* Texte fourni
----
Durant l’occupation musulmane, l’Espagne a connu de
nombreux massacres de juifs. Les trois religions parviennent à cohabiter dans une
relative tolérance. Cependant à partir du XVe siècle, mais surtout des XVIe et
XVIIe siècles, les catholiques n'acceptent plus la présence des autres
religions en Espagne. Apparaissent alors les décrets de pureté de sang et
l’Inquisition à la fin du 15ème siècle. Les décrets renvoient à la
qualité d’être vieux chrétien, à la différence des nouveaux chrétiens qu’ils
rejettent car les vieux chrétiens doutent de la réalité de leur foi chrétienne.
L’Inquisition, aussi mise en place fin 15ème siècle, est un groupe
ecclésiastique conçu à l'origine pour contrôler et juger la pratique de la
foi dans le royaume. Tout cela entraine le début d’une forte période
d’intolérance qui n’est pas terminée à la fin de la période étudiée puisqu’elle
se renforce. De quelle façon
l’intolérance en Espagne, assez faible au début du XVème siècle, s’est-elle développée de façon
significative pour atteindre son paroxysme au XVIème siècle ?
I)
Un renouveau de l’intolérance (fin du
XVème siècle) à travers l’apparition de l’Inquisition et le développement des
décrets de sang.
a.
Une intolérance née d’une haine
contre les conversos.
Les conversos sont les juifs nouvellement convertis au christianisme. Les chrétiens critiquent les conversos et les
accusent de n’avoir que peu la foi chrétienne, ce qui, paradoxalement, est
parfois vrai puisque ces derniers sont souvent convertis de force pour
échapper à une exécution. Les chrétiens sont en réalité jaloux de la réussite
de certains conversos qu’ils considèrent comme inférieurs, ce qui fait naître
une haine des vieux chrétiens envers ces nouveaux convertis. Cette haine
générale est visible par exemple dans l’insurrection de Tolède en 1449. À cette
époque, la Castille était en guerre contre l'Aragon. Il s'agissait de récolter
des subsides pour entretenir les troupes. La ville refusa de payer (près d'un
million de maravedíes) et se révolta, prenant pour cible Alonso Cota, un Juif converti
soupçonné d'être à l'origine de cette ponction. Cette insurrection, menée par
Pedro Sarmiento, conduisit à la retraite de l'armée royale. Pedro Sarmiento
chassa par décret tous les nouveaux convertis des postes importants de la ville
de Tolède.
----
* Données fournies
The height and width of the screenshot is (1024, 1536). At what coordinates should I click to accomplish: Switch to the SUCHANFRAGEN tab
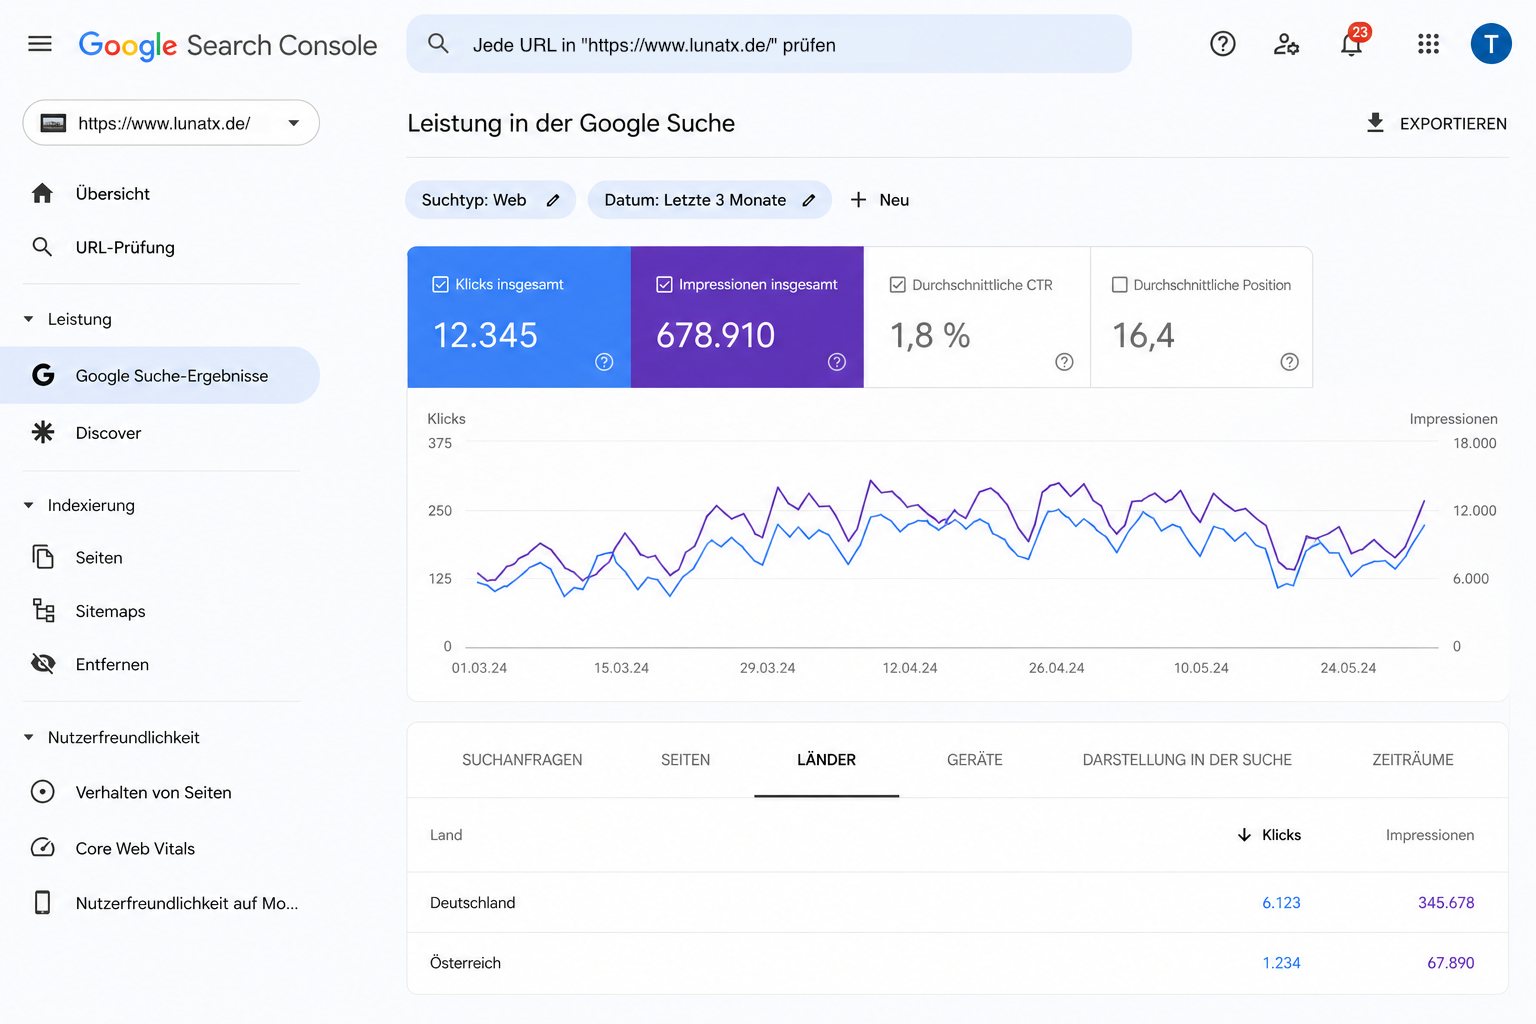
----
* Consignes de l'exercice
A. Recopiez le passage du texte sur l'intolérance en Espagne qui va de « L’Inquisition, aussi mise » jusqu'à « XVIème siècle ? » inclus.
B. Traduisez en anglais cette phrase du texte sur l'intolérance en Espagne : « Les conversos sont les juifs nouvellement convertis au christianisme. »
C. Prolongez le texte sur l'intolérance en Espagne à la suite de sa dernière phrase.

* Réponses par consigne
A.
L’Inquisition, aussi mise en place fin 15ème siècle, est un groupe
ecclésiastique conçu à l'origine pour contrôler et juger la pratique de la
foi dans le royaume. Tout cela entraine le début d’une forte période
d’intolérance qui n’est pas terminée à la fin de la période étudiée puisqu’elle
se renforce. De quelle façon
l’intolérance en Espagne, assez faible au début du XVème siècle, s’est-elle développée de façon
significative pour atteindre son paroxysme au XVIème siècle ?

B. The conversos are Jews newly converted to Christianity.

C.
b.
Des réticences naissent de tels
actes, balayés par de nouvelles pratiques d’intolérance.
Le pape Nicolas V s’oppose vivement, dès septembre 1449, à cette
intolérance et ordonne d'appliquer de sévères mesures contre les tourmenteurs
des conversos. Cependant, des pressions de grands ecclésiastiques le forcent à accepter la création de l’Inquisition par le roi Ferdinand V le 17 septembre
1480 pour calmer une insurrection à Séville. Cette institution a pour but de
juger la foi des conversos et de punir les hérétiques. Elle n’hésite pas à
brûler vivants les « coupables d’hérésie » et à pratiquer des tortures
telles que celle par l’eau, consistant à faire ingurgiter de l’eau au torturé
en bouchant ses orifices jusqu’à l’étouffer ou le faire éclater littéralement. L’inquisiteur qui marquera profondément l’histoire est Tomás de Torquemada (de l'ordre des
Dominicains), chargé d’éradiquer l’hérésie sur le territoire espagnol à
partir de 1482. Il est le symbole du fanatisme religieux et de la violence de
l’Inquisition espagnole et a une grande responsabilité dans la généralisation
de la torture et des bûchers.
L’intolérance est pratiquée par les vieux chrétiens à travers les décrets
de sang, remis au goût du jour par Torquemada en 1482 pour se débarrasser des
minorités religieuses. Ils renvoient à la qualité de vieux chrétien, dénuée de
toute ascendance juive, par opposition aux nouveaux convertis. Cette
distinction montre donc une distinction religieuse opposant les vieux
chrétiens, ou hidalgos, aux conversos.
c.
Ces mesures prennent des proportions
exceptionnelles et entrainent de
nombreuses violences à la fin du XVème.
Cette aversion envers les
conversos pousse les chrétiens à les désigner comme victimes principales de
l’Inquisition, ce qui conduit à des violences hors du commun : environ
2 000 conversos sont brûlés. Le caractère souvent expéditif de la
procédure provoque même les protestations du Saint-Siège, base de la légitimité
de l’Inquisition. Cette intolérance contre les conversos est telle que le 31
mars 1492, Isabelle de Castille et Ferdinand d'Aragon, décident de faire
expulser tous les juifs du royaume au nom de l'unité religieuse. Cela conduit à
l'exode de milliers de juifs espagnols dans le bassin méditerranéen.
Les premières victimes
des décrets de sang sont les conversos. L’Inquisition légitime et prône l’idée
de « pureté du sang » par les Décrets et essaye donc de débusquer et
de condamner les marranes (juifs convertis) qui continuent à pratiquer leurs
rituels juifs en cachette. Le but étant d’écarter du pouvoir toute personne récemment convertie au christianisme.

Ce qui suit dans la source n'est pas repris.